Stern locker

Corribee Mk1

Nathan Whitworth writes:

Just as I reached for a refreshing bottle of fine Kentish ale I realised a loud splash was caused by none other than the stern locker lid. The cord that attached it not so firmly to the boat must have broken and down it went – in 4 knots of spring tide. It wasn’t ever coming back.

I estimated that the stern locker of the Corribee will hold about 2 tons of water, which wouldn’t be of great benefit to her buoyancy. This was a fairly major problem and I racked my brains for a solution, “hmm”, I gave up racking and sprinted into the boat yard, where I told one of the lads what had happened, and promptly got laughed at.

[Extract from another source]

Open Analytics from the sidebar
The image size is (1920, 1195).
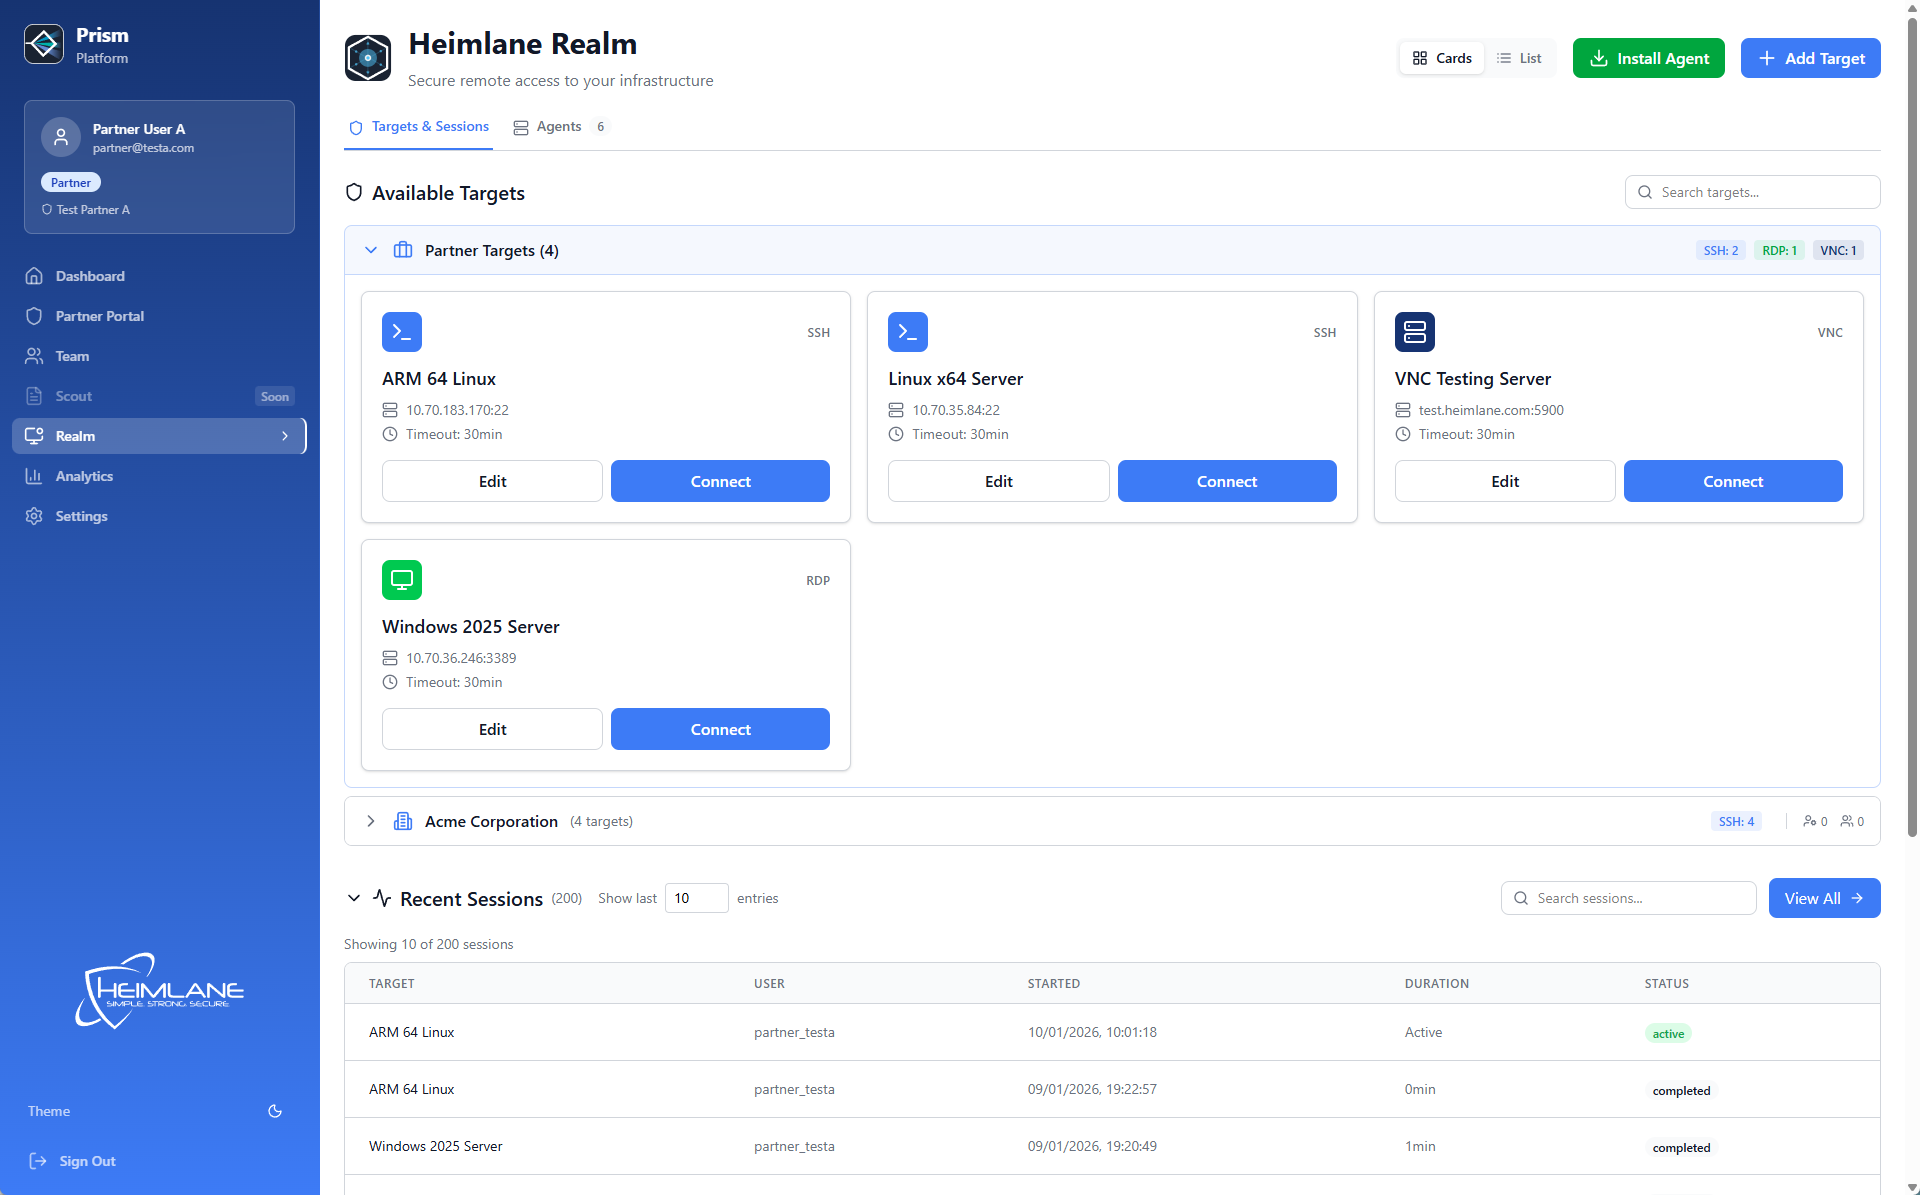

“It is quite funny though mate, innit” he teased as he took me over to one of the workshops. I was inclined to agree, although not enough to raise a chuckle since I was still worried about being on a sinking boat if it rained or the very low stern of the Corribee got pooped by some rogue wave.

At 17:10 on a Friday afternoon I explained the problem to a guy in the workshop, who was fitting out a massive Fairline motorboat. By 17:15 I was sprinting back to Kudu with tape measure in hand to measure up the void of the locker lid. Back in the work shop, the guy, Martin I believe was his name, grabbed an off cut of half million pound motorboat quality marine ply and wizzed out a circle with his jigsaw.

Kudu now has a marine ply locker lid attached with gaffer tape. If it’s good enough for Apollo 13, then it’s good enough for my Corribee!


A few months later, I started work on finishing my stern locker lid. I had made a new one out of GRP, but never finished it. I gave it a good clean with a cup full of acetone that a nearby workman offered me, then laid up some fresh woven fibre. The newly finished and installed stern locker lid securing system can be seen below. Note the securing method; a length of bungie in a larks foot around a u-bolt and a small cleat at the other end. It works well, although the fit of the lid itself is what you’d call an engineers fit – tight and secure in it’s own right.